Leading Causes of Death. (2016, April 27). Retrieved August 14, 2016, from http://www.cdc.gov/nchs/fastats/leading-causes-of-death.htm

Ley, B. L. (2009). Disease Prevention and the Environmental Breast Cancer Movement. In From Pink to Green (1st ed., pp. 106-136). Rutgers University Press.

Pool, L. (2012, April 22). Pink Ribbon Inc. Retrieved August 14, 2016, from https://www.youtube.com/watch?v=vAECbKClFW4

2 thoughts on “WP 7 Women and Disease – Ashlyn Sovereen

  1. Ashlyn,

    Breast cancer has been in my life directly over several years.
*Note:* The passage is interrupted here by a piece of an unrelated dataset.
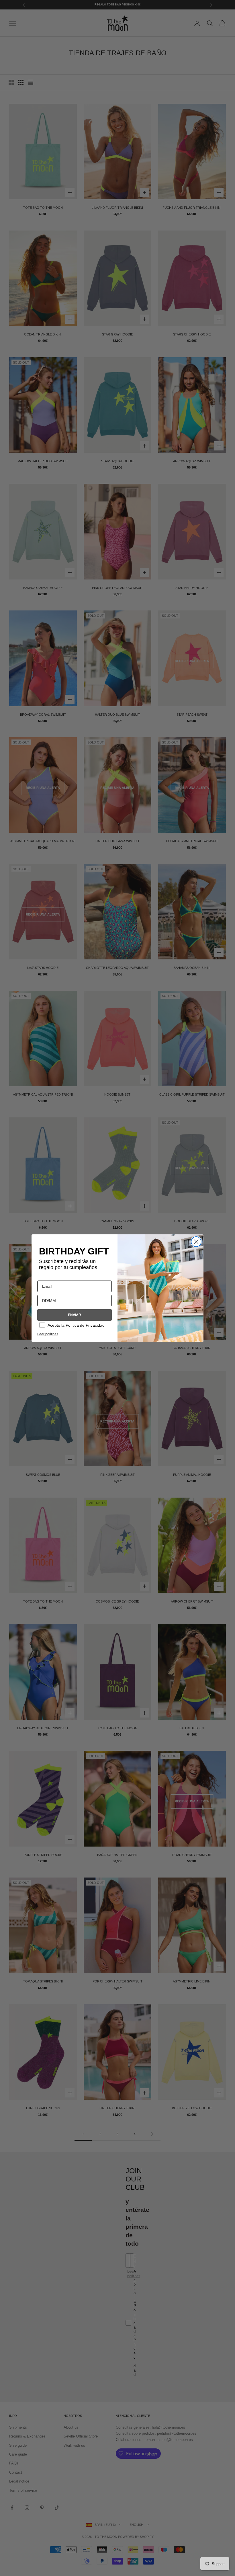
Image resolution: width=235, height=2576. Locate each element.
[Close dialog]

My nana has gone through breast cancer twice and she never let it win the battle. My good friend growing up’s mother was also diagnosed with breast cancer a few years ago and I saw first-hand how it impacts one’s life and family and friends around them. The eco-feminist’s belief that the only way to prevent breast cancer is to eliminate all factors contributing to the cancer is understandable, but also somewhat not realistic. It is incredibly hard to just put a complete stop to a majority of things here on earth in the big scheme of things but especially to poorer, more polluted areas. I think the pink ribbon is a great symbol to increase awareness and show overall support. Absolutely the ribbon helps others come together and join one another in the fight against cancer. Both views, mainstream and eco-feminists, deal with an important issue looking to resolve some issue, it is just a matter of which area to focus on.

  2. Ashlyn,

    I agree with you that the mainstream breast cancer culture does have its strengths and weaknesses. Although, the strengths outweigh the weaknesses in my opinion. I can agree with you that we should be focusing more on prevention, but I also think that the cure is just as important. In order to find the cure scientists will be discovering things such as how to prevent it along the way. I also think that the pink ribbon is wonderful because is symbolizes breast cancer and does a fantastic job bringing attention to the cause. I have personally used the pink ribbon in helping to bring attention to the cause while supporting my friend who has breast cancer during the Susan G Komen 3-day. The 3-day also uses the pink ribbon while promoting the walk itself. This ribbon helps bring many donations to this cause, which allows more and more research to be done in hopes of finding a cure. Overall I enjoyed reading your post and I found it very insightful.